TASK TO COMPLETE: Copy the listing again, changing "yellow" to "green" and keeping everything else as it is. Begin at the line that has "Where should I click to: Click" and stop at the end of the listing, leaving out the pictures.
· · ·
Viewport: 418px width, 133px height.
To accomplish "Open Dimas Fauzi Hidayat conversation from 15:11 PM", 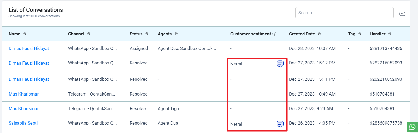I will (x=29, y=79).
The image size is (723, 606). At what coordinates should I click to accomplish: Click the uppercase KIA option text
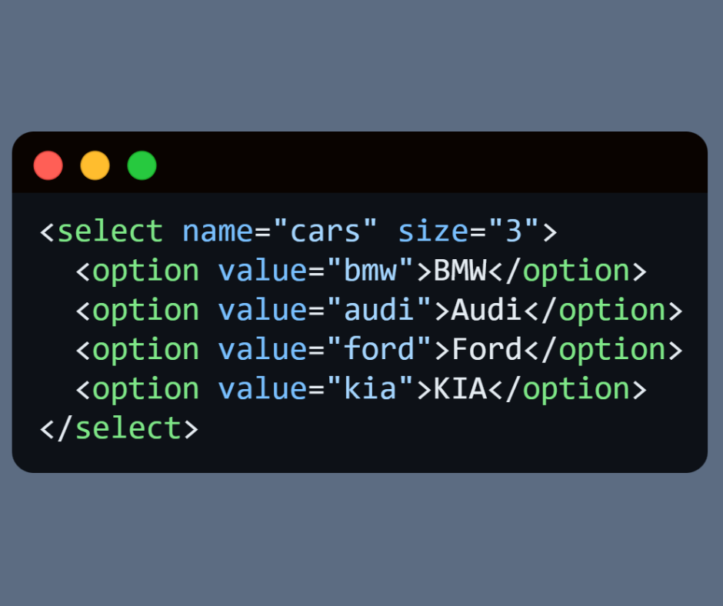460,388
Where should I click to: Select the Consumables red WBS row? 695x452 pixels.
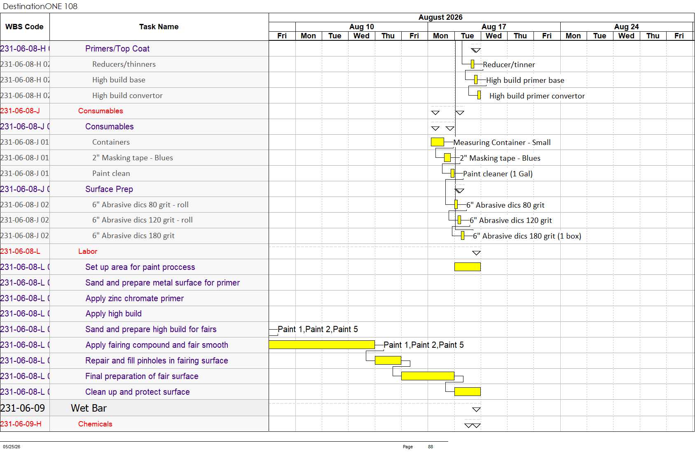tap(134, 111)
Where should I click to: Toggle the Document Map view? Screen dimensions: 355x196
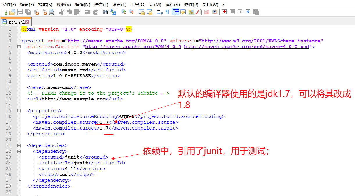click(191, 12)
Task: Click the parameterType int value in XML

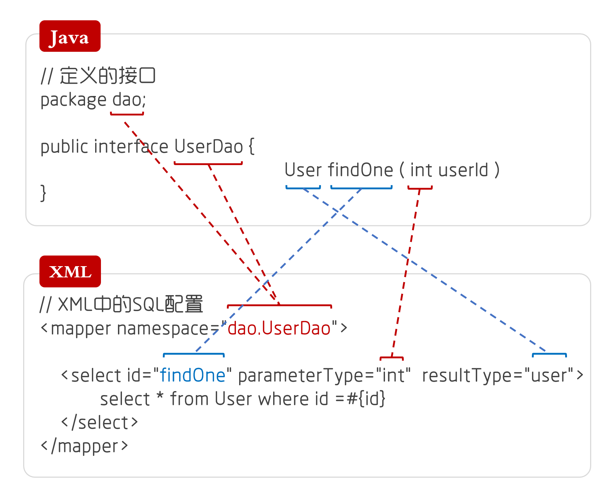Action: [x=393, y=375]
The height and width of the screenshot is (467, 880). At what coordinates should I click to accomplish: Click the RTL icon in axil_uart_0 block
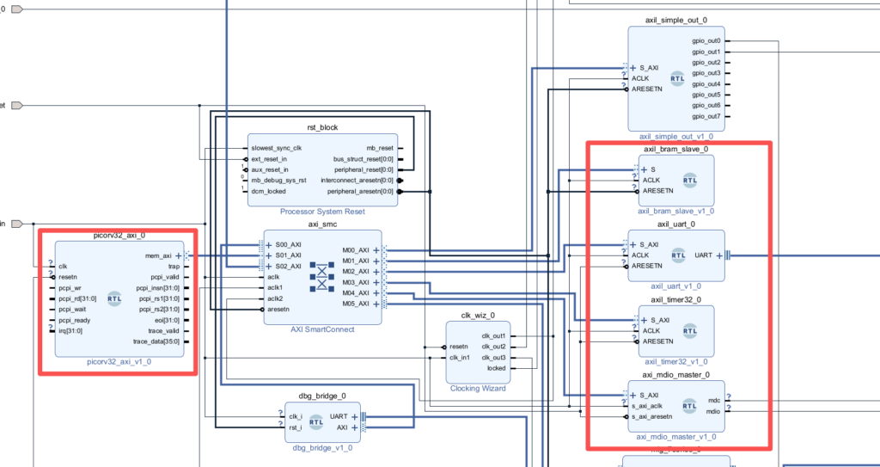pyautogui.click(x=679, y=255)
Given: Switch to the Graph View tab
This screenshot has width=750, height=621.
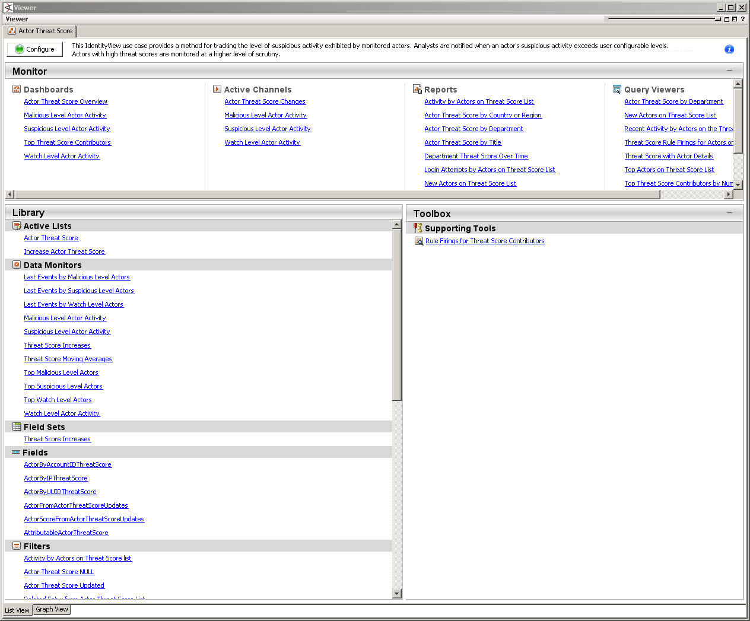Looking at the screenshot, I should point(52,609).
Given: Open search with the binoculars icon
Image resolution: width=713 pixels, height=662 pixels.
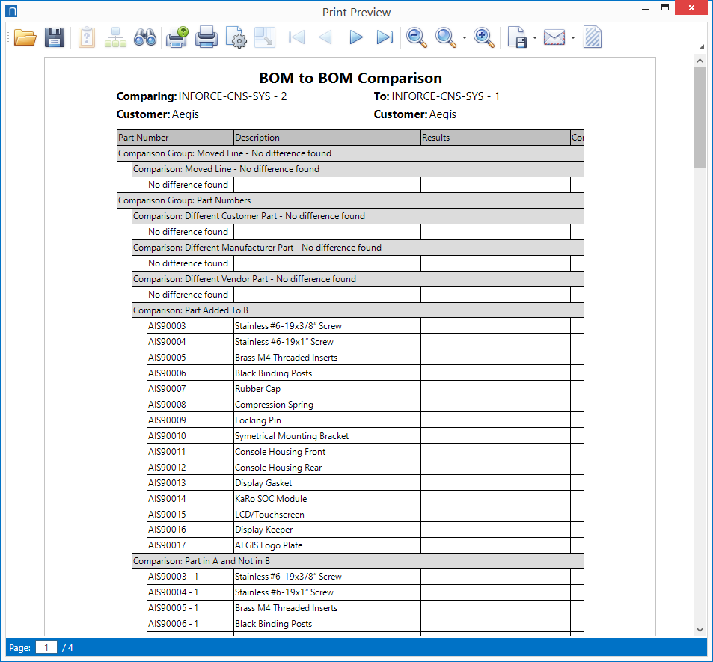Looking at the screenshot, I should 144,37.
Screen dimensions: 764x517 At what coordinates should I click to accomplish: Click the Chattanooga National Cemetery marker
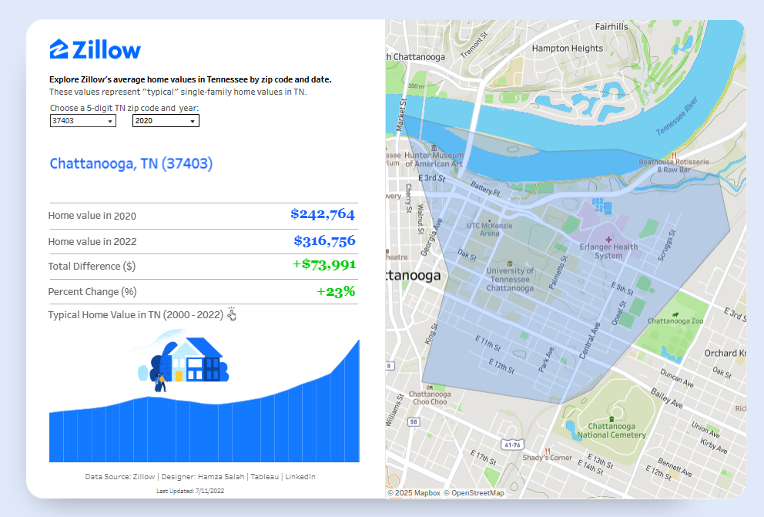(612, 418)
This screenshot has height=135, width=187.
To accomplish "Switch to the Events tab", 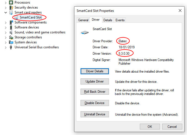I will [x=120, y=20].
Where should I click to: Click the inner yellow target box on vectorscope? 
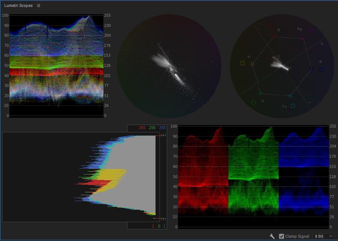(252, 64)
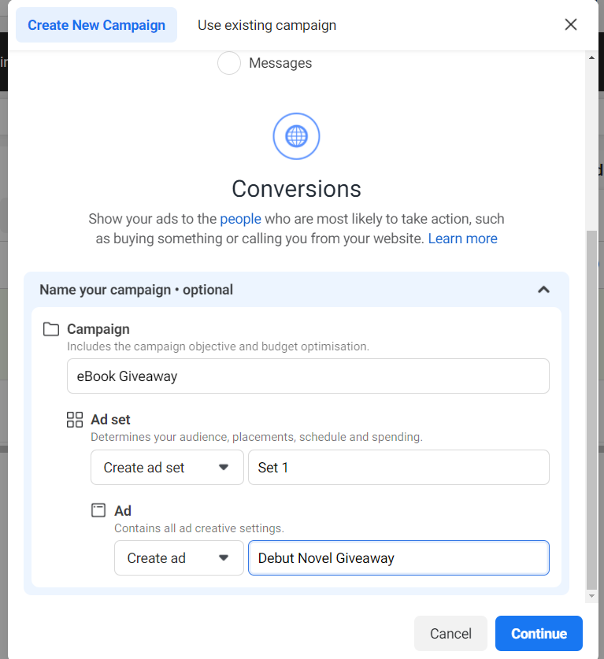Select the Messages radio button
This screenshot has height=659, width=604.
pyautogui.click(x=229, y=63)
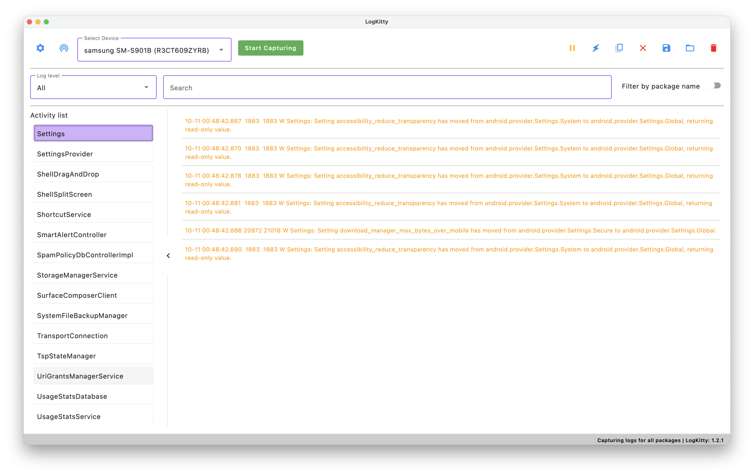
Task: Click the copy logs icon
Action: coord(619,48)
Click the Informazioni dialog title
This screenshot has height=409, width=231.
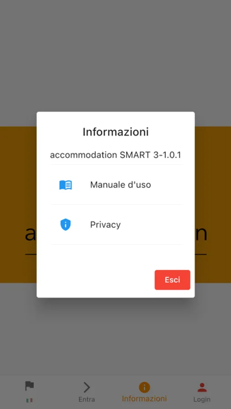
· · ·
ANSWER FOR THE TASK:
Where should I click to: Click the inner green target box on vectorscope? 
(252, 64)
Select the Messages radio button
This screenshot has height=659, width=604.
pyautogui.click(x=229, y=63)
Task: Click the copy logs icon
Action: coord(619,48)
Click the Informazioni dialog title
This screenshot has height=409, width=231.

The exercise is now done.